What the task asks -
A word-for-word repetition of the records beneath this task is the expected answer.

Records for this exercise -
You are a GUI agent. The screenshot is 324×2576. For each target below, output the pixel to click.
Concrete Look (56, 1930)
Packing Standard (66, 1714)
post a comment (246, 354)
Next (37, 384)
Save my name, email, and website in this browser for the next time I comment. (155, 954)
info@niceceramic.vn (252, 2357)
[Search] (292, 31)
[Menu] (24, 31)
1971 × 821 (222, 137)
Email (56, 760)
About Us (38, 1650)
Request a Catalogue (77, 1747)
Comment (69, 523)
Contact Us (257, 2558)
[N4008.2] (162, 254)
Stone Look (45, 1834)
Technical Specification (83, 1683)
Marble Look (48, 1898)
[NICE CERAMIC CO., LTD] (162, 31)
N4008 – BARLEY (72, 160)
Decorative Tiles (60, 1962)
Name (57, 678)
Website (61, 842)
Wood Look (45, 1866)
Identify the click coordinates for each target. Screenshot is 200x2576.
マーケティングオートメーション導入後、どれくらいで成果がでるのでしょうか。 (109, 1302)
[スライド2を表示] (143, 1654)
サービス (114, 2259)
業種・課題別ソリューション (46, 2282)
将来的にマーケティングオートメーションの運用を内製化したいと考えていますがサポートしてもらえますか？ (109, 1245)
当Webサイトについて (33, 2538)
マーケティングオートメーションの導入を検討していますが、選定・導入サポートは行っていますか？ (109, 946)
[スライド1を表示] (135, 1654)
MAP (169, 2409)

Solution to this problem -
You are a GUI agent. The screenshot is 324×2576. For each target below, output the pixel to click.
Concrete Look (56, 1930)
Packing Standard (66, 1714)
post a comment (246, 354)
Next (37, 384)
Save my name, email, and website in this browser for the next time I comment. (155, 954)
info@niceceramic.vn (252, 2357)
[Search] (292, 31)
[Menu] (24, 31)
1971 × 821 (222, 137)
Email (56, 760)
About Us (38, 1650)
Request a Catalogue (77, 1747)
Comment (69, 523)
Contact Us (257, 2558)
[N4008.2] (162, 254)
Stone Look (45, 1834)
Technical Specification (83, 1683)
Marble Look (48, 1898)
[NICE CERAMIC CO., LTD] (162, 31)
N4008 – BARLEY (72, 160)
Decorative Tiles (60, 1962)
Name (57, 678)
Website (61, 842)
Wood Look (45, 1866)
Identify the click coordinates for each target. Screenshot is 200x2576.
マーケティングオートメーション導入後、どれくらいで成果がでるのでしょうか。 (109, 1302)
[スライド2を表示] (143, 1654)
サービス (114, 2259)
業種・課題別ソリューション (46, 2282)
将来的にマーケティングオートメーションの運用を内製化したいと考えていますがサポートしてもらえますか？ (109, 1245)
当Webサイトについて (33, 2538)
マーケティングオートメーションの導入を検討していますが、選定・導入サポートは行っていますか？ (109, 946)
[スライド1を表示] (135, 1654)
MAP (169, 2409)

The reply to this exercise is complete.